Puis, « Il est essentiellement dans le négatif, remplaçant un sublime qui ne marchait plus par une virtuosité quelquefois efficace, souvent dérisoire, voire la démagogie pour les siens, comme dans le cas du paquet fiscal. Il semble plutôt s’ébattre dans des ruines que poser des fondations. Mais il est remarquable qu’il évite de tomber dans le cynisme. Au contraire, il tient à peupler ses discours de références élevées et à évoquer de vastes desseins – nouvelle laïcité, nouvelle Renaissance, politique de civilisation, réconciliation méditerranéenne… ce ne sont pas le moins du monde des formules qui obligent mais elles sont peut-être sa part de naïveté. On peut être sans principe, mais sensible aux belles idées ».

" Les cinquantenaires de la génération de Nicolas Sarkozy ont été bercés par "la séquence du spectateur". Chaque dimanche, cette émission, née sur la châine unique de télévision, proposait tris extraits de films d'une dizaine de minutes. On se délectait de ces "séquences" sans connaître le début et la fin des longs-métrages. Les extraits étaient bien choisis et mêlaient habilement comédies, films d'action ou d'humour. "La séquence du spectateur", c'est la méthode Sarkozy, comme il l'a lui-même revendiquée: "j'essaye de faire des séquences cohérentes, c'est la chose la plus difficile qui soit" [commentaire personnel: en toute modestie, bien sûr !]. Seule différence, sile décor change, c'est toujours le même acteur qui s'agite.

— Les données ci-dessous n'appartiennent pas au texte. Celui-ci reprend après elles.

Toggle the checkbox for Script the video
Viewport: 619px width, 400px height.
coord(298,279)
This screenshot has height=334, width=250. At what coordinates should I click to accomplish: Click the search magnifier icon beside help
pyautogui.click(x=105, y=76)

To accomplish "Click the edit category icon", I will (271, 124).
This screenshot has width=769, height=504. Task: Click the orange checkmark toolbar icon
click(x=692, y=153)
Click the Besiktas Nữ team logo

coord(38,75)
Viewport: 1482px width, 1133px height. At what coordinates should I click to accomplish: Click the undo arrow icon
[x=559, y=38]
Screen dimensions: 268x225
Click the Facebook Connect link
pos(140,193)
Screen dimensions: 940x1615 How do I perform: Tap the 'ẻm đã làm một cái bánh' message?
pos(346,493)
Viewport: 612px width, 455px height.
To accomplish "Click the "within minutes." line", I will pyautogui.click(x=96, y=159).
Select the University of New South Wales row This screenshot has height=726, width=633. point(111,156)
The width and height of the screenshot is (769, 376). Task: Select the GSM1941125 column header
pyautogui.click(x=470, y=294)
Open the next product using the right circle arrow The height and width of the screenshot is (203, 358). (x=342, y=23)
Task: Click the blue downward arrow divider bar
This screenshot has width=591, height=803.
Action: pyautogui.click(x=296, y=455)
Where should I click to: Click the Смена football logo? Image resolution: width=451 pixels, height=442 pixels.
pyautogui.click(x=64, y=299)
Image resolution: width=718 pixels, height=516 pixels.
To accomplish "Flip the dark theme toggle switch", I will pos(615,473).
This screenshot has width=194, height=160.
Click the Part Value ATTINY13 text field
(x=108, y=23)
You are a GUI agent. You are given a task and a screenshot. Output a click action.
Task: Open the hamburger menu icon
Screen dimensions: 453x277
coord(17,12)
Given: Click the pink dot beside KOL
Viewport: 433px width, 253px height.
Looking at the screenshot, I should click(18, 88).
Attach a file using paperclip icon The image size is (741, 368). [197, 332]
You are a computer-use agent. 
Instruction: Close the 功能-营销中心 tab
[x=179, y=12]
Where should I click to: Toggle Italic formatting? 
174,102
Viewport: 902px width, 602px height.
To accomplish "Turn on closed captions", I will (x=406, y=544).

Le président, qui a fait don de son coprs à la télé, mise sur la médiocrité des médias: il suffit de les gaver, ils n'iront pas voir ailleurs. Et cela marche! Tout le monde ne parle plus que de ces "séquences" devenues l'unité de mesure du temps politique et sur laquelle dissertent les meilleurs esprits

(...) comme dans "la séquence du spectateur", on ne sait ce qui s'est passé avant et on lâche avant de savoir ce qui se passe après; ne reste dans les esprits que la scène culte (...) qui connaît l'épilogue, au Guilvinec, du mâle défi présidentiel - "Descends un peu, qu'on discute !" - répondant à la gaillarde apostrophe d'un autochtone - "140% ! Enculé !" - à propos de son augmentation de salaire? Personne ne sait que le dénommé Juju est bien descendu, mais qu'il a été retenu hors séquence par les gorilles de la sécurité présidentielle..." [voilà une information, qui en dit long sur cette pratique du pouvoir, qi n'est vraiment que de la com'].

Enfin, dans le même article, on peut lire: "cette volonté de transparence et d'authenticité angoisse par ce qu'elle révèle et que la tribu des psychanalystes s'amuse à décrypter dans cette "hémorragie narcissique": "une sexualité adolescnte à la recherche de femmes-trophées brandies pour se rassurer" (...) retourner avec son nouveau trophée sur les lieux qu'il fréquentait avec Cécilia. Et ceux où elle l'a humilié publiquement comme Pétra, revanche qi semble avoir constitué le principal motif du détour jordanien. Lui offrir la même bague. "Il revisite son passé pour l'effacer: c'est très adolescent aussi, ce refus de s'inscrire dans son histoire, observe un analyste. Cela répond à son incapacité à s'inscrire dans l'histoire politique: rien de bon n'a été fait avant lui, il fait table rase du passé, tout commence avec lui, il n'y a plus que lui: du narcissisme infantile".